Phase calibration of the QuAND gate

From equation (5), the coupler-assisted iSWAP11−20 operation can be expressed by a unitary \(-{{{\rm{i}}}}{{{{\rm{e}}}}}^{-{{{\rm{i}}}}\theta }{\left|{11}\right\rangle }{\left\langle {20}\right|}-{{{\rm{i}}}}{{{{\rm{e}}}}}^{{{{\rm{i}}}}\theta }{\left|{20}\right\rangle }{\left\langle {11}\right|}\), where the phase θ is controlled by the parametric drive. Because the ancilla state \({\left|{20}\right\rangle}\) is used only for temporary storage, the individual phase is irrelevant and only the relative phase between two iSWAP11−20 gates matters.

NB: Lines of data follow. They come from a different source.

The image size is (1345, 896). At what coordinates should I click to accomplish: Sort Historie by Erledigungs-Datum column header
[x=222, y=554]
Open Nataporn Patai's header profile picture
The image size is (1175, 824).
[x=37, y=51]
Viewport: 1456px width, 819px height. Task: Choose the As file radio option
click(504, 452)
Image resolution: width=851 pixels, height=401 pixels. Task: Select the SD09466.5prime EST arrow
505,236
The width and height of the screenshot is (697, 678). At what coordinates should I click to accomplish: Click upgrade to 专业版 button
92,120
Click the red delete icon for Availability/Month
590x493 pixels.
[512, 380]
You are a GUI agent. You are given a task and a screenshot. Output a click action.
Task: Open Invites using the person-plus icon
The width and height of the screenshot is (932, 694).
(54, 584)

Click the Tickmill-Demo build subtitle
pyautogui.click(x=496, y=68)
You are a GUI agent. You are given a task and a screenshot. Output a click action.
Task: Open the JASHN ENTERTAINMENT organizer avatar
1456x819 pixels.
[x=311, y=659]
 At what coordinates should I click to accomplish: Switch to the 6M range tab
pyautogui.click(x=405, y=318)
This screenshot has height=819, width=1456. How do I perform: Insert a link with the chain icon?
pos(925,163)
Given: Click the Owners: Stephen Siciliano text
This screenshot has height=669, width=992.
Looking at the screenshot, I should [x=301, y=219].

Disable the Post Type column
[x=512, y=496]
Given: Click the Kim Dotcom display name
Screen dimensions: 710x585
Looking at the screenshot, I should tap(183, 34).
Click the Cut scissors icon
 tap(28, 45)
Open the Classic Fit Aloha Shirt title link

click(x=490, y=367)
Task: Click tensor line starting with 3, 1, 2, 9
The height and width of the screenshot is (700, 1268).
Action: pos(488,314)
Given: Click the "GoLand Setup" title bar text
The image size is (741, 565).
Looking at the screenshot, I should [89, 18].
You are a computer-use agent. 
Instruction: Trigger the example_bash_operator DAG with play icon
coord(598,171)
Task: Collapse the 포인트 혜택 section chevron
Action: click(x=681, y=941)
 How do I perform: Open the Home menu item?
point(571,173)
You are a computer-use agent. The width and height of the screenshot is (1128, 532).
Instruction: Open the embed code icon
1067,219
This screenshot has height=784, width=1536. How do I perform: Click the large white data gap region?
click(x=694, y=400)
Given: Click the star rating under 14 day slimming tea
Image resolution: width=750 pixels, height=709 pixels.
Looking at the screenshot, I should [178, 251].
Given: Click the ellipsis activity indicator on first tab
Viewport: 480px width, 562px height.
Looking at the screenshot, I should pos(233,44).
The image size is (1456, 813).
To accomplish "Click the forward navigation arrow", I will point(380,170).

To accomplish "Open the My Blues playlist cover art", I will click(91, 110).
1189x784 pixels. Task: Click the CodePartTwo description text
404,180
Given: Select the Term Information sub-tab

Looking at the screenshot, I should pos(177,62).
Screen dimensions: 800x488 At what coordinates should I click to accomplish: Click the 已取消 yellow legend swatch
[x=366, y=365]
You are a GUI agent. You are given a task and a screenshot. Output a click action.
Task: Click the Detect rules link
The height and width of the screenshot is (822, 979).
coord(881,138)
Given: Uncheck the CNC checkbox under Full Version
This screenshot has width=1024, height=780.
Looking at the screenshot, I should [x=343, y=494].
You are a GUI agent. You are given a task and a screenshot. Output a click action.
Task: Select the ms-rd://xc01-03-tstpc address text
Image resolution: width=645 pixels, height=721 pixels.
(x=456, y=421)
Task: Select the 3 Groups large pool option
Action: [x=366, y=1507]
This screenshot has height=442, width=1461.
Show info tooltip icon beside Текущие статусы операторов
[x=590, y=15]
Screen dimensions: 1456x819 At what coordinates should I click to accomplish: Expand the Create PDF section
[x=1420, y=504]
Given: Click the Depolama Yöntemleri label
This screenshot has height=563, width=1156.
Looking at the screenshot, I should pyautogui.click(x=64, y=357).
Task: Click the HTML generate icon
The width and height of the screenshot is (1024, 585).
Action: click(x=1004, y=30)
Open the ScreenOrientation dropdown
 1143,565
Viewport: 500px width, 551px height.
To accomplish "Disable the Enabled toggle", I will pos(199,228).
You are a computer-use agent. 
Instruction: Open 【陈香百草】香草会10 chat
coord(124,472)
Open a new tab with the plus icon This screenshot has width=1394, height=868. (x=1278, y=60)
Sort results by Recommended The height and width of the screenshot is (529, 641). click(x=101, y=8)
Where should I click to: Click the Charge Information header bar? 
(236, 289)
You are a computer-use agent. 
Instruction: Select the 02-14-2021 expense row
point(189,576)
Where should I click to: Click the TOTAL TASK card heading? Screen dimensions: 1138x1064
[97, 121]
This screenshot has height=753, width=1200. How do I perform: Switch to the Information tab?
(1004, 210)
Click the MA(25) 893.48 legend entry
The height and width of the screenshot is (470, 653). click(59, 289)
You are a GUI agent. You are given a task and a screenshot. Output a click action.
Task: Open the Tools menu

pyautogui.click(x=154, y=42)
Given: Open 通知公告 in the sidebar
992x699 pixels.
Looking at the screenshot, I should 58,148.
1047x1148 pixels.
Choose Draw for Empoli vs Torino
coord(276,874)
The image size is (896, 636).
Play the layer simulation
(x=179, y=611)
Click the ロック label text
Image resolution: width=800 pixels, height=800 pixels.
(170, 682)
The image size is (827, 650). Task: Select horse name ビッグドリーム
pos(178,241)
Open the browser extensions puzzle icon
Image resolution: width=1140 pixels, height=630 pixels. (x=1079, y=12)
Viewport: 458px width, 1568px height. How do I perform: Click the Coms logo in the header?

Two consecutive iSWAP-like gates (with phases θ1 and θ2) cause the state evolution to follow \({{\left|11\right\rangle }\to -{{{\rm{i}}}}{{{{\rm{e}}}}}^{-{{{\rm{i}}}}{\theta }_{1}}{\left|{20}\right\rangle }\to -{{{{\rm{e}}}}}^{{{{\rm{i}}}}({\theta }_{2}-{\theta }_{1})}{\left|{11}\right\rangle}}\), restoring the population distribution in the end but with an additional phase factor. Viewed in the computational subspace (\({\left|{00}\right\rangle}\), \({\left|{01}\right\rangle}\), \({\left|{10}\right\rangle}\), \({\left|{11}\right\rangle}\)), the extra phase on \({\left|{11}\right\rangle}\) becomes a conditional phase, which is unwanted if our goal is to retain an identity operation as prescribed in the QuAND scheme. The conditional phase may be eliminated by letting θ2 − θ1 = π. However, in practical implementations, there are a few more details to consider. First, the \({\left|{20}\right\rangle}\) state is at a different energy from the \({\left|{11}\right\rangle}\) state, and an additional phase accumulates during the idling period between the two iSWAP11−20 gates. After the second iSWAP11−20 gate, this phase shows up as a conditional phase on \({\left|{11}\right\rangle}\). Besides idling, an extra phase may also accumulate during the period of frequency modulation. Fortunately, we do not need to measure each of these contributions for correction. These phases can be grouped together as a total conditional phase, which we can calibrate away by sweeping θ2 (assuming an arbitrary θ1) while measuring the final conditional phase in the conditional Ramsey experiment. Further discussion on the calibration procedures is provided in SupplementarySection V.